A Comprehensive Guide To Laying Herringbone Flooring On Concrete
If you’re installing your new herringbone floor over a concrete subfloor and are stuck on where to start, don’t worry; Mersey Flooring is here to help.
Herringbone is a popular home design, adding elegance, dimension, and beauty. It provides a natural wood appearance for half the price, perfect for budget projects.
Read on to find out how to lay your herringbone floor over a concrete subfloor. You can also look at our article on the directions to lay herringbone for further installation advice.
The Materials and Tools Needed
- Cleaning materials (brush, vacuum)
- Concrete repair kit
- PH test strips or RH testing kit
- Roller or sprayer, paint tray and painter's tape.
- Self-levelling compound
- Measuring tape
- Carpenters square
- Table saw, or mitre saw
- Flooring adhesive and adhesive remover
- Rubber mallet or pull bar
- Tapping block
PPE: Wear protective gear such as safety goggles, ear protection, knee pads, and a dust mask.
How to Prepare the Concrete Subfloor
A well-prepared floor provides a stable foundation for the herringbone, ensuring longevity and durability. This means you won’t have to worry about costly repairs and replacements in the future.
Remove all dirt, debris, and dust using a duster, vacuum, and industrial cleaner. Clean thoroughly so no remaining residue is left behind.

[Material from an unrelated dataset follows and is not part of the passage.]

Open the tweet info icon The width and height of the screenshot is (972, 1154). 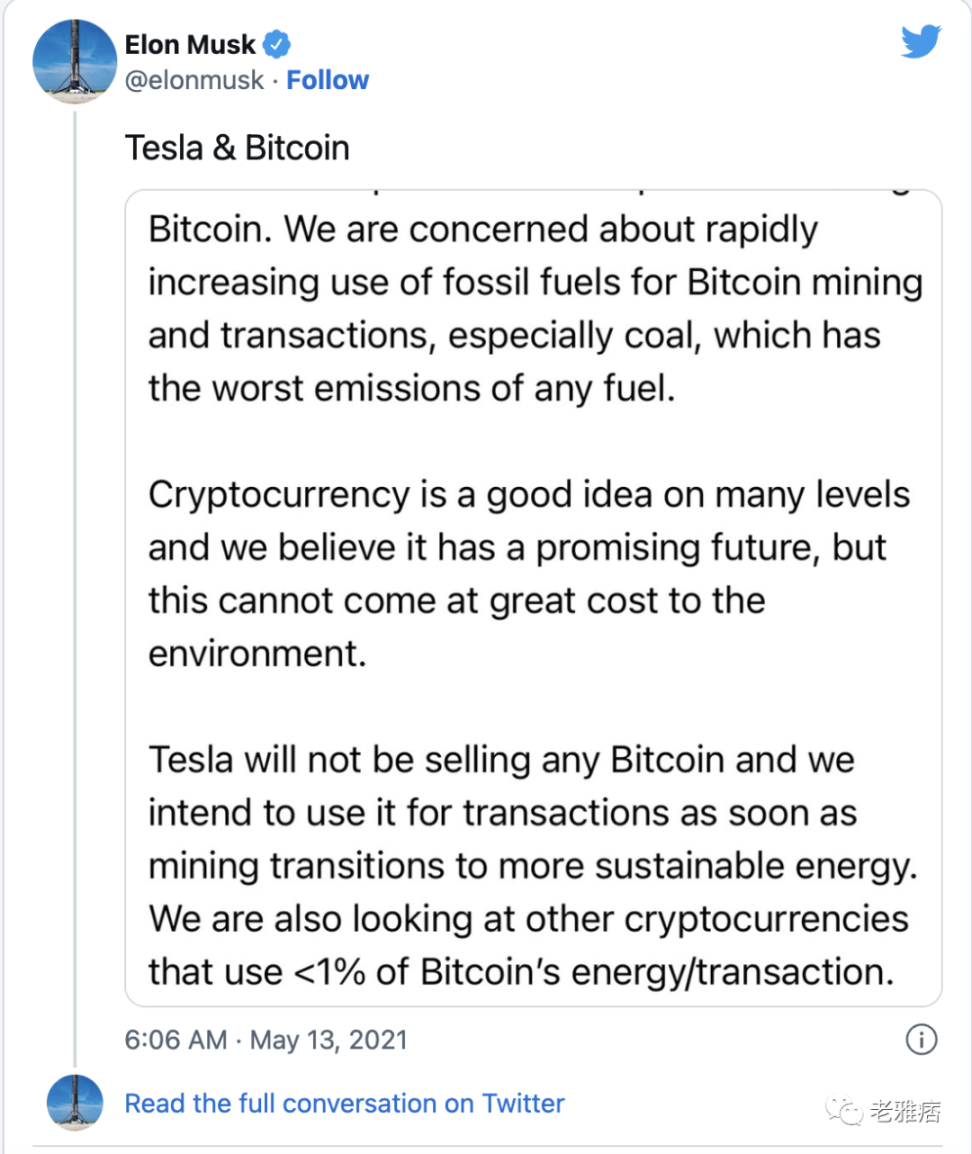pos(921,1039)
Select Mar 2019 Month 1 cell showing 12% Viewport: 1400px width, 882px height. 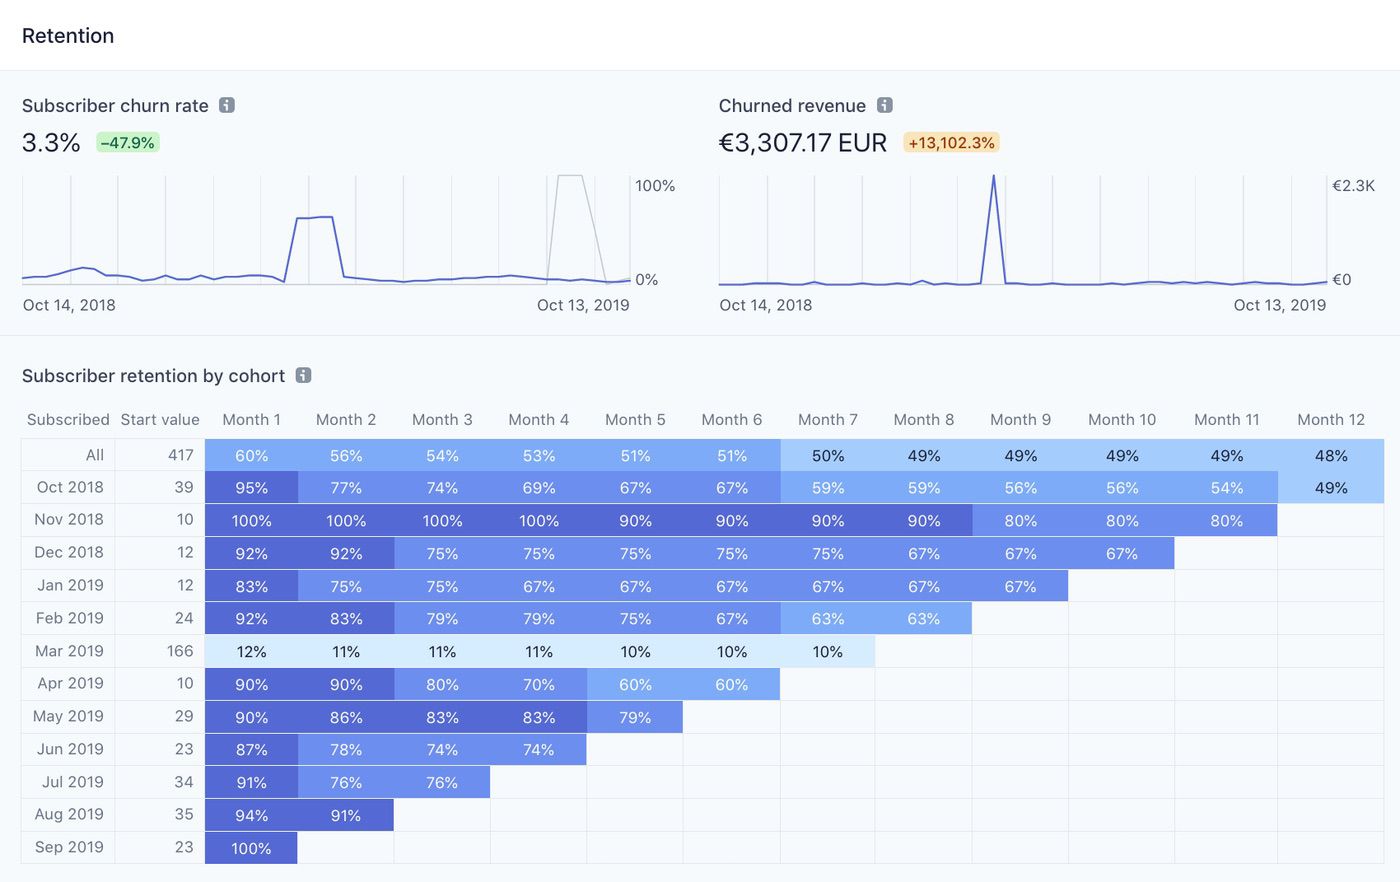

Level the subfloor using a spirit level to check the evenness of the surface. Then, use a marker to mark the areas that need filling.
Use a concrete filler to fill any cracks and a concrete patching compound for any holes. Once it has cured, apply a primer over the surface, then mix your self-levelling compound and apply it evenly over the floor surface. Use a trowel to flatten out the product.
There are a few ways you can do this:
Ensure that the concrete has been allowed to cure and acclimate. Then, ensure the temperature and humidity of the environment are consistent, and the concrete surface is clean.
Drill holes into the concrete slab 40% down for on-grade and above-grade slabs and 20% for below-grade slabs. Then, insert the probes in the drilled holes and use an airtight seal to hold them in place.
Allow the probe to stabilise within the concrete for the specified time according to the manufacturer's guidelines. Then, attach the RH probe reader, document the initial readings, and note each probe's time, date, and location.
Ensure the concrete is dry and free from debris. Then, using PH strips, dampen a small area of the concrete with distilled water and place the PH strip onto the area.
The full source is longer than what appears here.